(Material supplied)
---+---
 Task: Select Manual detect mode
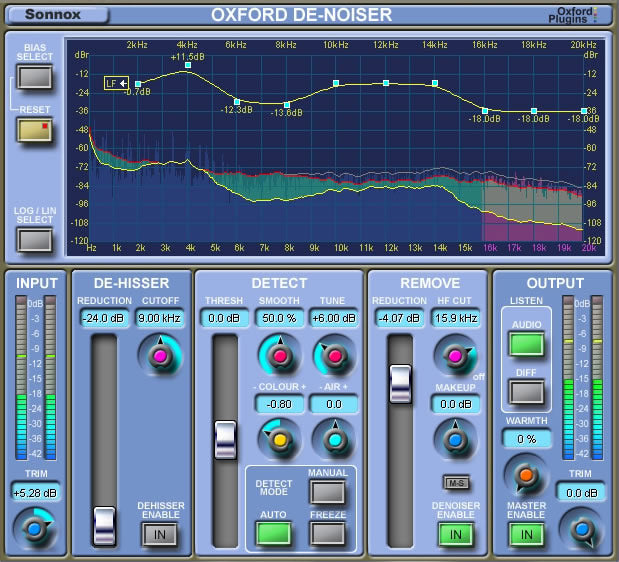click(x=327, y=490)
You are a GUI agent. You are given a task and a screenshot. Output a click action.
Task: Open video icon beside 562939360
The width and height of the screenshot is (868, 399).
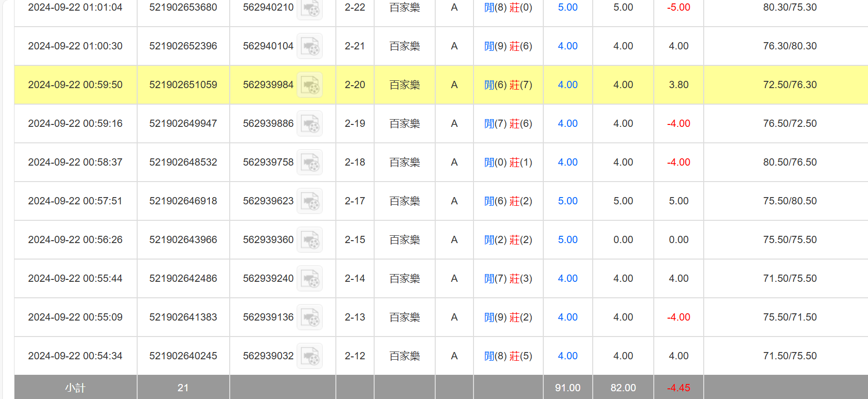[x=310, y=240]
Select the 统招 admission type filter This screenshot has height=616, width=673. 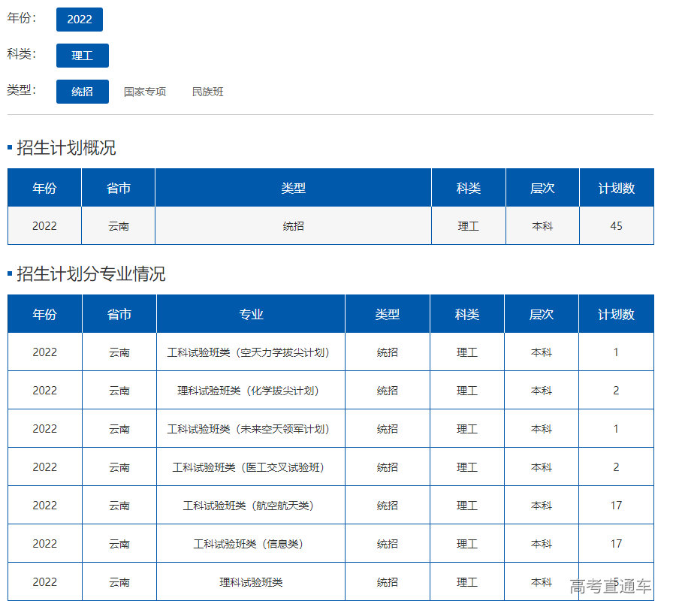83,91
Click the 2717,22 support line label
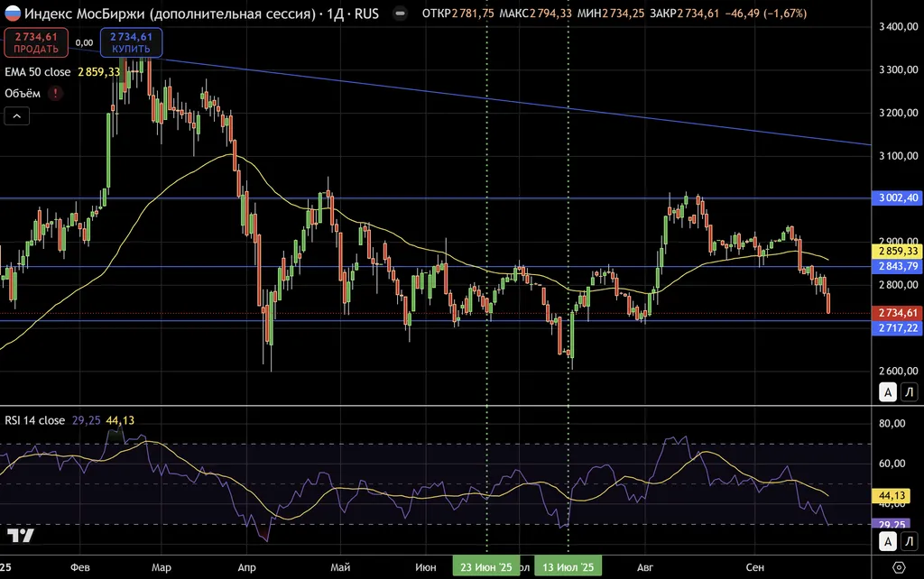Image resolution: width=924 pixels, height=579 pixels. (x=897, y=328)
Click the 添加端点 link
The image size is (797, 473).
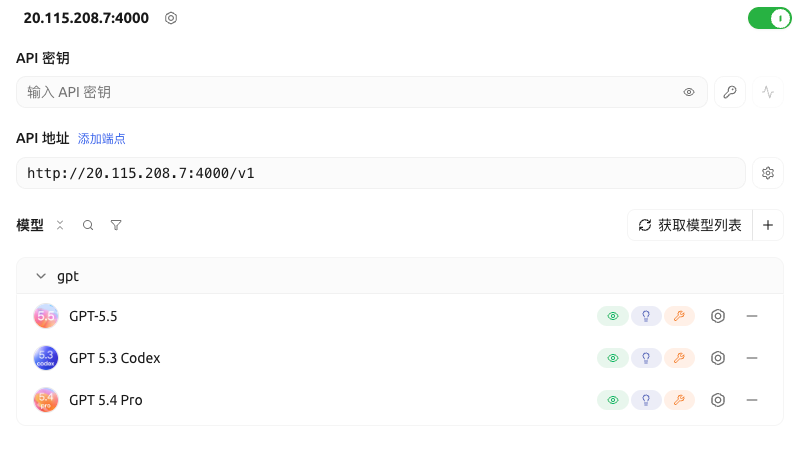[x=102, y=139]
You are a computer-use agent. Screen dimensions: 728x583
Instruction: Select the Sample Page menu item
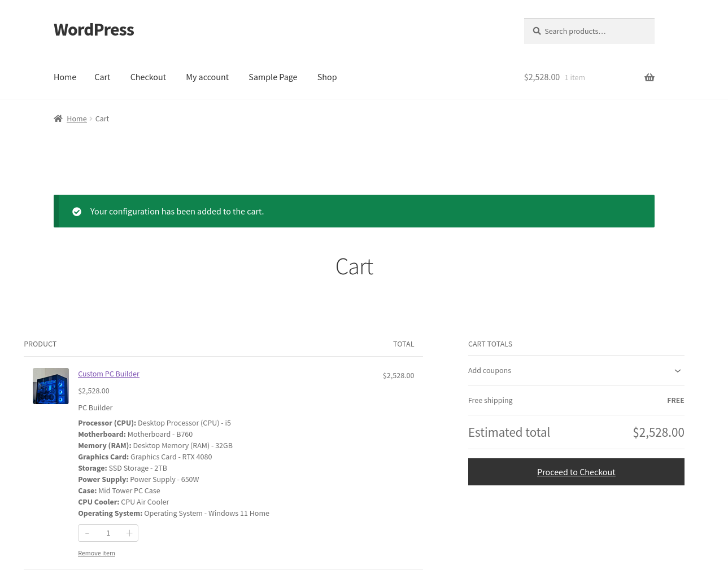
---+---
(How to complete this task)
In the data above, find each line where the string "agent" appears, then copy it.

(Result)
You are a GUI agent. You are given a task and a screenshot. Output a click action.
You are a computer-use agent. Screen dimensions: 728x583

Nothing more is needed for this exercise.